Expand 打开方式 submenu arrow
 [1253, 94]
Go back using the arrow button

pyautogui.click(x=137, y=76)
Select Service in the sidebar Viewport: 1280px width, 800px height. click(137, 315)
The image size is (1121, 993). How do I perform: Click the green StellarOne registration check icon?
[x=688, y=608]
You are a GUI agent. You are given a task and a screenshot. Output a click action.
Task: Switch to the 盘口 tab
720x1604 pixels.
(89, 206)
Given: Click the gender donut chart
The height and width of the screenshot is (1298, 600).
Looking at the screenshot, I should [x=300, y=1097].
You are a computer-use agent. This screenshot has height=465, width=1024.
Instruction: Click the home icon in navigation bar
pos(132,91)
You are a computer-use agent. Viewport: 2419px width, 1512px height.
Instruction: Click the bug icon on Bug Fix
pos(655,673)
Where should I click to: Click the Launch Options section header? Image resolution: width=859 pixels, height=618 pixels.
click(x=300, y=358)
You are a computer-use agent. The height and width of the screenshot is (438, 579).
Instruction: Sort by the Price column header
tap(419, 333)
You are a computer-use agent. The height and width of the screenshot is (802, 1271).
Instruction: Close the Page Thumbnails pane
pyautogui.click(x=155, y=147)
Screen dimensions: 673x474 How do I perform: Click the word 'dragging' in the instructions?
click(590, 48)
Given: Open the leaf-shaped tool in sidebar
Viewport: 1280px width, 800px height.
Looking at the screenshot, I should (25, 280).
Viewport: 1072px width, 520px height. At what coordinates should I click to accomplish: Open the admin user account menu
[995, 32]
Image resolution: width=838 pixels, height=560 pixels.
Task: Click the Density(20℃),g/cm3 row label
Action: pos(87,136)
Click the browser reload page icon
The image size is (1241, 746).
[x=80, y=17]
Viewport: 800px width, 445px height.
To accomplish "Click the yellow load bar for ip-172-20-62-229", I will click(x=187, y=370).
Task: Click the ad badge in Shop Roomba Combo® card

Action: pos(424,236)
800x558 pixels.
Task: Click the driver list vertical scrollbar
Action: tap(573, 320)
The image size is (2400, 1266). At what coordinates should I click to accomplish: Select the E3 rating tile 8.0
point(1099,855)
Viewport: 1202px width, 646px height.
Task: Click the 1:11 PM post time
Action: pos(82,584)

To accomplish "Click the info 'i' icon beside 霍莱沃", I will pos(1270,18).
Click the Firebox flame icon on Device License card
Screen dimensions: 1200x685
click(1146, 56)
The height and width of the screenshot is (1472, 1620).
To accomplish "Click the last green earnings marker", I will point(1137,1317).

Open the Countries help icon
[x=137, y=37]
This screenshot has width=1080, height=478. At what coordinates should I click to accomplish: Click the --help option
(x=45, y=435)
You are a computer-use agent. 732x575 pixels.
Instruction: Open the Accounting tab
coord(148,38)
□ □ □ □
Beginning at the line that contains "Instruction: Sort by the Price column header", reproduce every line down to the last line of the entries above, exactly and only those.

## Response to the task
Instruction: Sort by the Price column header
tap(419, 333)
You are a computer-use agent. The height and width of the screenshot is (802, 1271).
Instruction: Close the Page Thumbnails pane
pyautogui.click(x=155, y=147)
Screen dimensions: 673x474 How do I perform: Click the word 'dragging' in the instructions?
click(590, 48)
Given: Open the leaf-shaped tool in sidebar
Viewport: 1280px width, 800px height.
Looking at the screenshot, I should (25, 280).
Viewport: 1072px width, 520px height. At what coordinates should I click to accomplish: Open the admin user account menu
[995, 32]
Image resolution: width=838 pixels, height=560 pixels.
Task: Click the Density(20℃),g/cm3 row label
Action: pos(87,136)
Click the browser reload page icon
The image size is (1241, 746).
[x=80, y=17]
Viewport: 800px width, 445px height.
To accomplish "Click the yellow load bar for ip-172-20-62-229", I will click(x=187, y=370).
Task: Click the ad badge in Shop Roomba Combo® card

Action: pos(424,236)
800x558 pixels.
Task: Click the driver list vertical scrollbar
Action: tap(573, 320)
The image size is (2400, 1266). At what coordinates should I click to accomplish: Select the E3 rating tile 8.0
point(1099,855)
Viewport: 1202px width, 646px height.
Task: Click the 1:11 PM post time
Action: pos(82,584)

To accomplish "Click the info 'i' icon beside 霍莱沃", I will pos(1270,18).
Click the Firebox flame icon on Device License card
Screen dimensions: 1200x685
click(1146, 56)
The height and width of the screenshot is (1472, 1620).
To accomplish "Click the last green earnings marker", I will point(1137,1317).

Open the Countries help icon
[x=137, y=37]
This screenshot has width=1080, height=478. At what coordinates should I click to accomplish: Click the --help option
(x=45, y=435)
You are a computer-use agent. 732x575 pixels.
Instruction: Open the Accounting tab
coord(148,38)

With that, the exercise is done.